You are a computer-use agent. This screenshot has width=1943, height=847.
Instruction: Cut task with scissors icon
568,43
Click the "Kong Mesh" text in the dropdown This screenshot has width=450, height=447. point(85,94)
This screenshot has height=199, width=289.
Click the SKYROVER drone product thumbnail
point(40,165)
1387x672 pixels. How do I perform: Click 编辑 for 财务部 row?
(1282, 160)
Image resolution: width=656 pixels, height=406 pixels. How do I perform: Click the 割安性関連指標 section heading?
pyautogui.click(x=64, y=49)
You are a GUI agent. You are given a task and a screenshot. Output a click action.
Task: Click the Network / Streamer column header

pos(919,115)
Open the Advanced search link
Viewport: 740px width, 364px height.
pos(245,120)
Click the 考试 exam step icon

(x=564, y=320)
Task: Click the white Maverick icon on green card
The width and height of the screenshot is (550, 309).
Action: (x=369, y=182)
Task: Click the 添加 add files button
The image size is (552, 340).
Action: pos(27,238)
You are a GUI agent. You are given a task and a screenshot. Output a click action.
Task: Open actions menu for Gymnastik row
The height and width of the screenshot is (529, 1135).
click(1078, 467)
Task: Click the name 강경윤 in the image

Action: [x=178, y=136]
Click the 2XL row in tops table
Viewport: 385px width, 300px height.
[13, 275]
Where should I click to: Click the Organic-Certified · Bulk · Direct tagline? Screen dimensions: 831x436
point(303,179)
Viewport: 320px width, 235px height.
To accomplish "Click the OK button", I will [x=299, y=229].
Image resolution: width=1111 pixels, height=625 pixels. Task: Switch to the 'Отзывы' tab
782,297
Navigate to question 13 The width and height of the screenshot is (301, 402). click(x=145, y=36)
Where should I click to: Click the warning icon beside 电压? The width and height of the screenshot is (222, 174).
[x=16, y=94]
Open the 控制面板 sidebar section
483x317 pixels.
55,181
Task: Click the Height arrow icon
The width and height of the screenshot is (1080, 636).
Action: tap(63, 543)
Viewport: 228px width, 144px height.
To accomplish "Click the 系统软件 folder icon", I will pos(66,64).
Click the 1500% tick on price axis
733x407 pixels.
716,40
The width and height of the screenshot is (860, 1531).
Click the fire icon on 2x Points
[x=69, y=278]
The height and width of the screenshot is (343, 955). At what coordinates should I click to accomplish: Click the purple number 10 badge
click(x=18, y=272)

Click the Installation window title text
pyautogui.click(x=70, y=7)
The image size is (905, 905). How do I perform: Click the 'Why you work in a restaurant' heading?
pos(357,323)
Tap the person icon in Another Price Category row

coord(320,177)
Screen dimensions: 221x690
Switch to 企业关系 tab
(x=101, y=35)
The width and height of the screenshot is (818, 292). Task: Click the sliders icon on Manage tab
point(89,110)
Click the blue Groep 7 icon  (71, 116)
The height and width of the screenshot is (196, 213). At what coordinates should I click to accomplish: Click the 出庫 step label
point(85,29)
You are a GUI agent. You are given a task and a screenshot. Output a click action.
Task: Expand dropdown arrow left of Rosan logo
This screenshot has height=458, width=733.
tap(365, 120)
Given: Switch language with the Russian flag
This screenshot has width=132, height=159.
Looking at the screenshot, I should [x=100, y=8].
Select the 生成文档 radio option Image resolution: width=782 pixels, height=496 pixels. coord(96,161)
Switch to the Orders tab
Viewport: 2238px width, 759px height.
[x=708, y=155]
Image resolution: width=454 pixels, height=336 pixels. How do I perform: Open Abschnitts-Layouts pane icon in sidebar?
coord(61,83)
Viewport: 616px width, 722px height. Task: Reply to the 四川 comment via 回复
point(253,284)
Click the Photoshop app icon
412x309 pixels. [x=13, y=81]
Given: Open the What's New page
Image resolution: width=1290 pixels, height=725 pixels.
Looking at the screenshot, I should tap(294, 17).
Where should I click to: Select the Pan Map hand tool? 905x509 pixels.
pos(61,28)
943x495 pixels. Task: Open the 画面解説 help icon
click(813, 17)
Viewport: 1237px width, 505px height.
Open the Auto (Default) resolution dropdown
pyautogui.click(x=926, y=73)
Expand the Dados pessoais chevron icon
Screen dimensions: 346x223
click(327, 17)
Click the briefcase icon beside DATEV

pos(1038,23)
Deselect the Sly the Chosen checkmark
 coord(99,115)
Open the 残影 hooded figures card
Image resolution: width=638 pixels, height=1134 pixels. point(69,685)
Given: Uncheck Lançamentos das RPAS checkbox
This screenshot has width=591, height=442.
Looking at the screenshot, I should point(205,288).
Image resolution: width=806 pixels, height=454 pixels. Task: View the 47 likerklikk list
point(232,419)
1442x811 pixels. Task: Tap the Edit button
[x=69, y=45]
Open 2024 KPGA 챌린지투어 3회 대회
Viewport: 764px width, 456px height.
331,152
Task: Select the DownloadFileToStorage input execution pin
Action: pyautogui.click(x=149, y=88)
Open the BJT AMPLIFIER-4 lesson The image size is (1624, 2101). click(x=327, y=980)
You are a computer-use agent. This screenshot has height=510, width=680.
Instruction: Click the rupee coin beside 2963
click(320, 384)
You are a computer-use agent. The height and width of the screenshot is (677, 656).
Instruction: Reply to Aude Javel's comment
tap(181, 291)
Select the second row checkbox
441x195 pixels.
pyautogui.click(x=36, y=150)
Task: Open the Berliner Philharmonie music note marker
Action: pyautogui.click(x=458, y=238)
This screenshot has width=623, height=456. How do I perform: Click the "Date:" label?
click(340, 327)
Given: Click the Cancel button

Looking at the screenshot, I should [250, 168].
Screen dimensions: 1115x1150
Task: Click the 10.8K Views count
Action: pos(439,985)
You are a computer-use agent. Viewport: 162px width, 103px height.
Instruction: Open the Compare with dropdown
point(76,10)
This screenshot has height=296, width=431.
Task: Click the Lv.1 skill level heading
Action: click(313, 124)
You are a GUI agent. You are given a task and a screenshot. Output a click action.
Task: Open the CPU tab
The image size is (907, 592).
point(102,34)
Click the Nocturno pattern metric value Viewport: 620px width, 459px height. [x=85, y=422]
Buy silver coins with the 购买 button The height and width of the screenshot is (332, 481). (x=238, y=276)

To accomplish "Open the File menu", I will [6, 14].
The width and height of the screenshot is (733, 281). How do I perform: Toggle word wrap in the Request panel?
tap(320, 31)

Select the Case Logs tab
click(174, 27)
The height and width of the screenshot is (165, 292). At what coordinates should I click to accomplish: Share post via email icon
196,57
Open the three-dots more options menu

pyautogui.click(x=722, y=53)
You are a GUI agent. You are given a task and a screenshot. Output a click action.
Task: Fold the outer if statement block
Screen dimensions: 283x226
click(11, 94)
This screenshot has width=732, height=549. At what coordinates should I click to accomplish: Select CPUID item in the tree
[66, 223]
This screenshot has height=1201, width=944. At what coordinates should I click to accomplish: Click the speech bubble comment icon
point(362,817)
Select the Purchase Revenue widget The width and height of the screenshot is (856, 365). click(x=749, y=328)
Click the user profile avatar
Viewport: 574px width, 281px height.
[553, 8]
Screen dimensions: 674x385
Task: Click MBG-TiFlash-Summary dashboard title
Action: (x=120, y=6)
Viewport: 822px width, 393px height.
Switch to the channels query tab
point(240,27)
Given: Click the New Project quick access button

• [Required action]: Write out exactly the lines from the beginning of the material above through the line with "The width and height of the screenshot is (860, 1531).", including both and omitting all others.

• [Written answer]:
You are a computer-use agent. This screenshot has width=1943, height=847.
Instruction: Cut task with scissors icon
568,43
Click the "Kong Mesh" text in the dropdown This screenshot has width=450, height=447. point(85,94)
This screenshot has height=199, width=289.
Click the SKYROVER drone product thumbnail
point(40,165)
1387x672 pixels. How do I perform: Click 编辑 for 财务部 row?
(1282, 160)
Image resolution: width=656 pixels, height=406 pixels. How do I perform: Click the 割安性関連指標 section heading?
pyautogui.click(x=64, y=49)
You are a GUI agent. You are given a task and a screenshot. Output a click action.
Task: Click the Network / Streamer column header

pos(919,115)
Open the Advanced search link
Viewport: 740px width, 364px height.
pos(245,120)
Click the 考试 exam step icon

(x=564, y=320)
Task: Click the white Maverick icon on green card
The width and height of the screenshot is (550, 309).
Action: (x=369, y=182)
Task: Click the 添加 add files button
The image size is (552, 340).
Action: pos(27,238)
You are a GUI agent. You are given a task and a screenshot. Output a click action.
Task: Open actions menu for Gymnastik row
The height and width of the screenshot is (529, 1135).
click(1078, 467)
Task: Click the name 강경윤 in the image

Action: [x=178, y=136]
Click the 2XL row in tops table
Viewport: 385px width, 300px height.
[13, 275]
Where should I click to: Click the Organic-Certified · Bulk · Direct tagline? Screen dimensions: 831x436
point(303,179)
Viewport: 320px width, 235px height.
To accomplish "Click the OK button", I will [x=299, y=229].
Image resolution: width=1111 pixels, height=625 pixels. Task: Switch to the 'Отзывы' tab
782,297
Navigate to question 13 The width and height of the screenshot is (301, 402). click(x=145, y=36)
Where should I click to: Click the warning icon beside 电压? The width and height of the screenshot is (222, 174).
[x=16, y=94]
Open the 控制面板 sidebar section
483x317 pixels.
55,181
Task: Click the Height arrow icon
The width and height of the screenshot is (1080, 636).
Action: tap(63, 543)
Viewport: 228px width, 144px height.
To accomplish "Click the 系统软件 folder icon", I will pos(66,64).
Click the 1500% tick on price axis
733x407 pixels.
716,40
The width and height of the screenshot is (860, 1531).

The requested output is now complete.